会長挨拶
第42回
日本分子腫瘍マーカー研究会
当番世話人からの ごあいさつ
九州大学病院別府病院 外科 三森功士
近年、がん診療は高度に専門化・細分化され臨床試験で得られるエビデンスも日々更新されることから、実臨床における真の課題とそれを解決するのに必要なニーズは、基礎研究者とは共有されていないことも多いと思われます。他方、シーケンス、シングルセルなど新たな革新的技術で様々な可能性が広がった基礎研究に関しても得られたシーズを臨床医と共有できる機会は多くはありません。
このたび私どもは第42回の研究会の当番世話人を仰せつかりましたが、今回は「基礎研究からのプロポーズ vs. 実臨床におけるニーズ」と称して、臨床診療側と基礎研究側との間で、特に『分子腫瘍マーカー』を中心に議論の場を設けたいと思います。

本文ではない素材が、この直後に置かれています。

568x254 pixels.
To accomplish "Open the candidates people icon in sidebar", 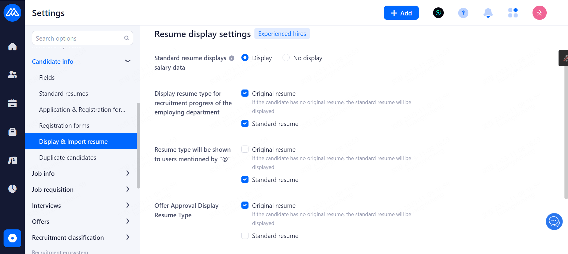I will click(12, 75).
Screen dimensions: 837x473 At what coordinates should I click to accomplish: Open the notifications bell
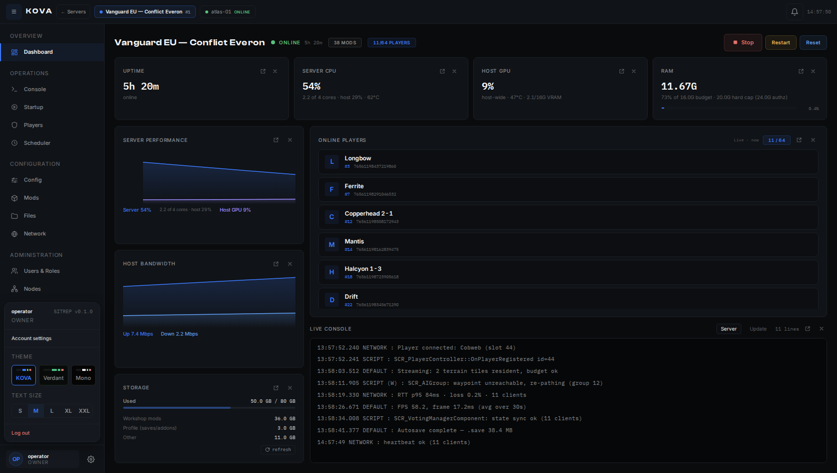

まず、臨床側からは現在の実臨床ではどのようなニーズがあるか?ご紹介いただきたいと思います。たとえば、乳がんにおける(通常ルーチン検査ではないため見落とされる)脳転移診断法、通常決められている(術前・術後)補助化学療法期間の個別設定法、膵がんのボーダーライン症例の手術適応の決定法、肝臓がんに対するリピオドール集積後の炎症と再発の鑑別法、食道がんCRTの感受性診断法、免疫チェックポイント阻害剤の感受性判断法などが考えられます。したがいまして、今回は『・・・この局面で使える分子腫瘍マーカーが欲しい!』など、臨床のデータのみで実際に分子腫瘍マーカーを使用していない発表も歓迎いたします。どうぞ奮って御発表ください!
他方、基礎側からも、様々な標的を対象にしたリキッドバイオプシー法、全く新しいアプローチなど、臨床医がインスパイアーされ垂涎の的となるような技術・シーズのご提案をお待ちしています!
臨床・研究ともに原点は相互理解と融合により発展をめざすことが大切ですので、本研究会を新たなシーズ、テーマを見つけるいい機会と捉えて頂けたら幸です。どうぞ、ご参加ください!